Discussion in 'Journalism topics only' started by Piotr Rasputin, Feb 8, 2010.

  1. Bob Cook

    Bob Cook Active Member

    Wow, thanks, Cran. *blush*

    The beauty of the Payton-as-scab column is you still have plenty of time to write it. After all, this labor dispute isn't going to be settled anytime soon, and Payton's status as scab and Super Bowl coach isn't going to change.
     
  2. Herbert Anchovy

    Herbert Anchovy Active Member

    Replacement players made a little over three grand a game. Not exactly lucrative.
     
  3. Also, that Deadspin column on the Kravitz column is utter b.s. Not one cogent point about why they have a problem with it. Just a chance to snipe at a mainstream columnist, so they take it. The sports snark Web site version of political talk radio. Just make fun of the other side - no need for a real argument - because you know the audience is already on your side.
     
  4. To me, a guy that played in the league several years and started is a picket-line crosser, not a scab. You can certainly argue that's the worse crime of the two (as the players in Bob's column illustrate) but a "scab" to me is reserved for players like Payton, who only got into the league because of the strike and weren't heard from since.
     
  5. playthrough

    playthrough Moderator Staff Member

    Calling the Kravitz column worse than the Hoppes pizza opus was absurd.
     
  6. Herbert Anchovy

    Herbert Anchovy Active Member

    guybehind, understood, and agreed.

    It didn't seem to hurt his reputation the way it hurt somebody like Danny White, whose quick crossing and playing with the replacements destroyed his standing in the locker room as a would-be face/leader of that team. Some of that also went back to the 1982 strike, when White questioned the motives of the union.
     
  7. shockey

    shockey Active Member

    yup. guy who were on the team but then eventually crossed were wrong-minded, to me, but not "scabs." i was there once myself, as many of you know, 'though i ultimately made the most educated decision an uncrossed, so to speak. but sean was among those i considered pure "scabs."
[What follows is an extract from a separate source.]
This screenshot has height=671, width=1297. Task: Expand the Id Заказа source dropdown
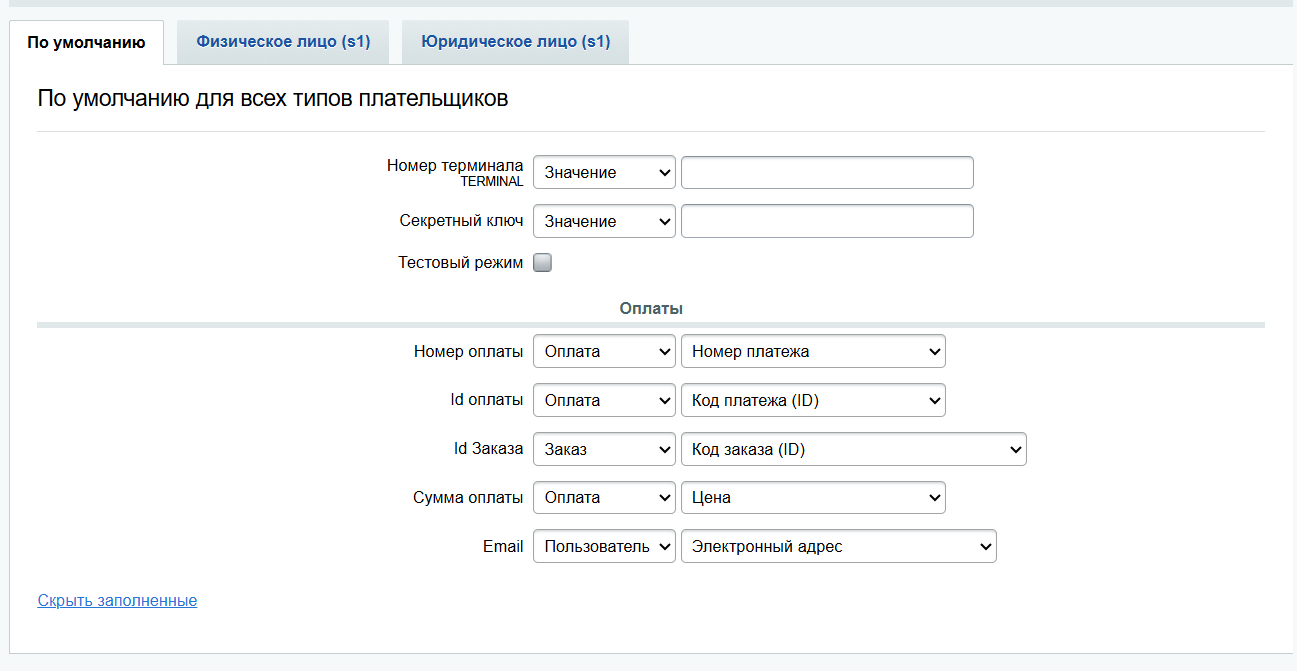point(604,450)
    but that was 23 years ago, when he was a desperate, young 27-year-old. he's done his time, so to speak. bringing it up now is little more than a cheapshot, in my eyes.
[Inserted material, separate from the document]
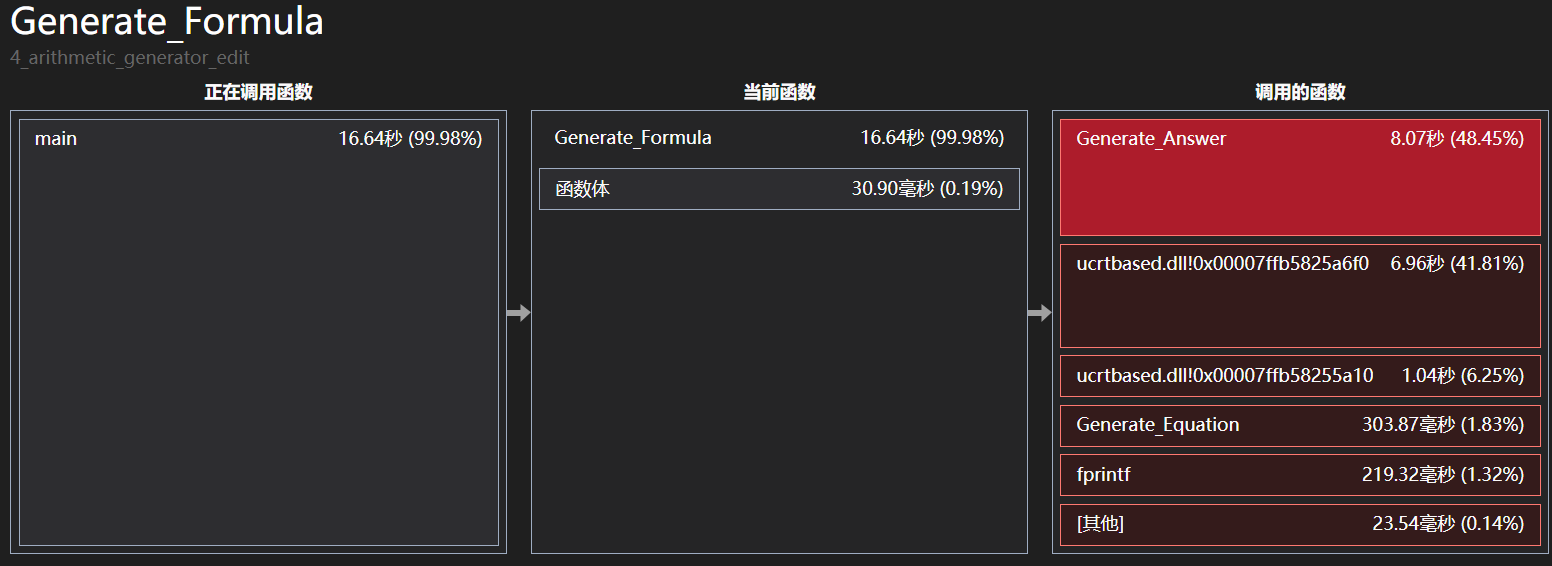
Task: Click the 8.07秒 (48.45%) time value
Action: point(1456,139)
    i fully understand the emotions stirred up here, though. carry on.
     
  8. Herbert Anchovy

    Herbert Anchovy Active Member

    Zorn wasn't on the opening day roster and was active during the replacement games only, for sake of clarification.

    The three QBs that were on the opening day roster: DeBerg, Testaverde and ... Mike Shula.

    Parenthetically, Erik Kramer was a Falcons scab who went on to have a decent career and retire in 1999.
     
  9. bl67550

    bl67550 Member

    That entire story is simply irrelevant, it might be enough for the fans in Indiana to start remembering the Saints as that scab they kept picking at(the one they never thought would scar them) other than that, this is just nonsense.
     
  10. cranberry

    cranberry Well-Known Member

    Ed Garvey's handling of the '82 negotiations was the downfall of the early NFLPA. He wanted to establish pay levels by position and quickly lost the skill position guys, especially the quarterbacks. I remember quoting Zorn at the time calling the union proposal "socialism to the Nth degree." Poorest reading of the membership I've seen in professional sports. It unraveled from there.
     
  11. albert77

    albert77 Well-Known Member

    As a Saints fan, I love me some Sean Payton, and I think Kravitz probably overdid it with the snarly attitude. But this is a legitimate topic for a Super Bowl column, which would have been better if he'd stayed strictly with his opinion and not watered it down with trying to get quotes from former players. You've got a coach for one of the teams in the SB who took a turn as a replacement player (i.e. a scab), with the looming prospect of a labor dispute on the near horizon.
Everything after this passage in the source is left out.